AMA with @mazen160

Thank you for doing this interview! Can you please introduce yourself?

Mazin Ahmed. I’m originally from Sudan, and based in the United Arab Emirates. I started participating on bug bounty programs since 2013. I have been intrested in hacking and security since a young age. I liked breaking locks, having things do things that is not supposed to do. In 2013, I dedicated myself into the information security career.

Q: How do you manage your personal life, work, and bug bounties? Do you do bug bounties as a job or a hobby?

My life is a mix of family, university, work, and bug bounty hunting. I’m working as an information security specialist and a penetration tester. Also, I’m establishing my first security start-up this year.

A typical day is starting at 5:00AM, I spend a time at checking messages and emails. Then I start reading news, new write-ups, researches, tools, and exploits. At, 7:00AM, I head to university. I finish around 5PM, I come back, where I take a rest, and start working again on my TODO lists until 12PM. I close the day by reviewing the day’s tasks and preparing tasks for the next day. Sometimes the time changes, but this is my typical day routine.

I do bug bounty hunting whenever I have time from work. In previous years, I have been doing bug bounty hunting the entire time. I enjoy bug bounty hunting, especially cool and challenging programs.

In case you find it boring, I really love my life :)

Q: What platforms or popular (public) programs have you hacked on?

I’m mainly active on BugCrowd and HackerOne. Popular programs that I reported security vulnerabilities on are: Facebook, Twitter, Oracle, LinkedIn, United States Department of Defense, and many…

Q: How much time do you spend on Hunting for Bugs? On average, how many bugs do you think you report per month?

I used to spend 30 hours a week on bug bounty hunting. Currenlty, due to time shortage, I spend 7-10 hours a week on bug bounty hunting.

Q: How long did it take you until you found your first significant/high impact/payout vulnerability?

It took me around a week as far as I remember.
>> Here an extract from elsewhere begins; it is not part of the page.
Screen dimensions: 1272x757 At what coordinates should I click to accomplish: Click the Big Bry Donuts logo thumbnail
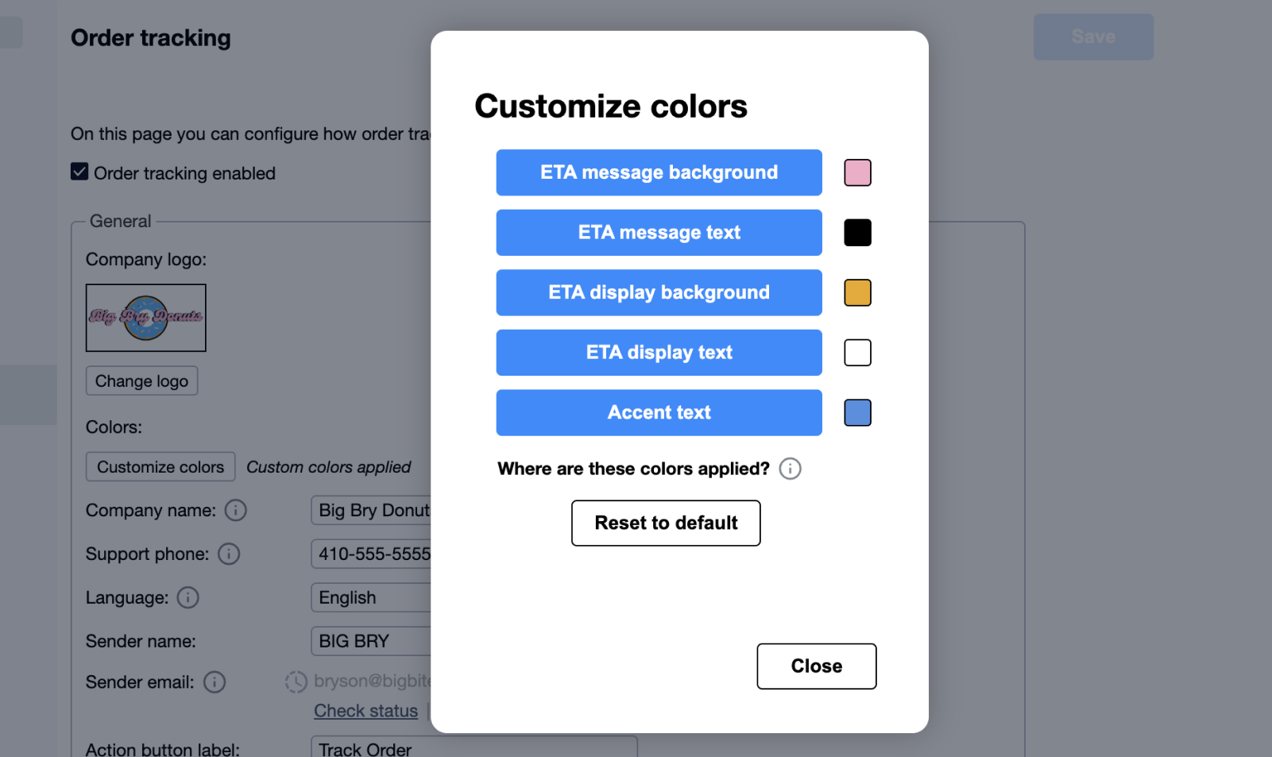145,318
It was a cross-site scripting vulnerability on an Oracle-owned service.

Q: Of all the bugs you’ve found, what was your favorite/most interesting?
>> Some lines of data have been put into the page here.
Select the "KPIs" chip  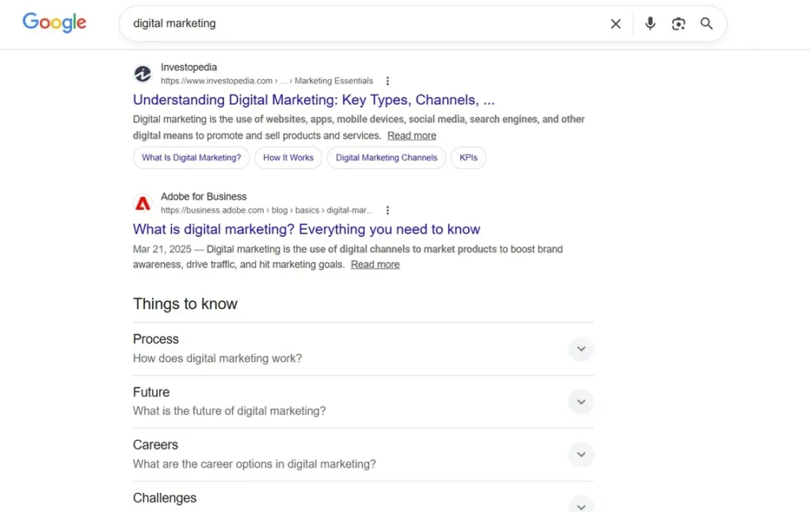(x=468, y=158)
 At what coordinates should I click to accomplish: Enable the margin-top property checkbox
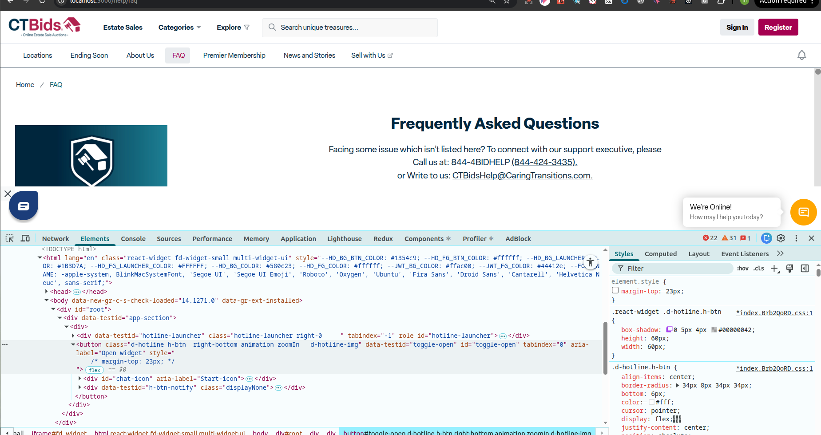coord(615,290)
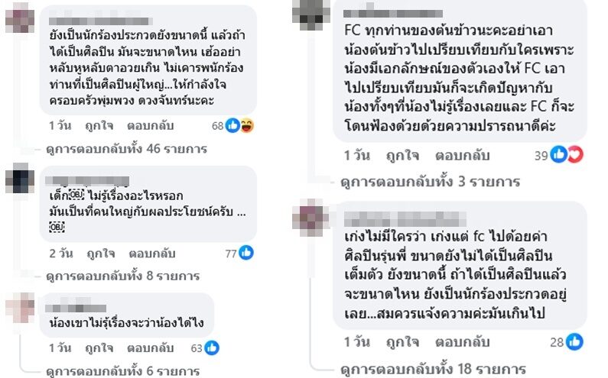Reply to the comment with 28 reactions
This screenshot has width=608, height=378.
[x=462, y=342]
Most of the bugs are interesting in a way or another actually. I liked where I wrote struts-pwn, the exploit for CVE-2017-5638, and used it to scan a number of US. Military services. I found 4 full-blown RCEs!

Also, I remember the time I got multiple SQL injection on Symantec that allowed me to access 60+ DBs of Symantec.

I’m living in a nice hacking adventure! :)

Q: When and how did you have your breakthrough? When did you realize hacking and bug bounties was something you wanted to dedicate your time to? Please share your insights and the problems you faced to becoming an established bug bounty hacker?

I have been interested in information security for years. It’s my hobby essentially.

Q: What do you do to keep up with all the new trends?

  • Feedly: with reddit/r/netec, a number of exploit databases and websites. Different news websites.
  • Twitter.
  • Slack – bugbountyforum

If you’re not using Feedly, you should definitely use it.

Q: Please share your insights and the problems you faced to become established Bug bounty hacker?

I self-taght my self web security, I didn’t learn in it a school or university. It was difficult initially, as I didn’t know where and how start. With enough dedication, it was possible to reach the current level. I’m always learning, and will never stop at a certain place.

Q: Do you collaborate with other hackers? Can you name a few?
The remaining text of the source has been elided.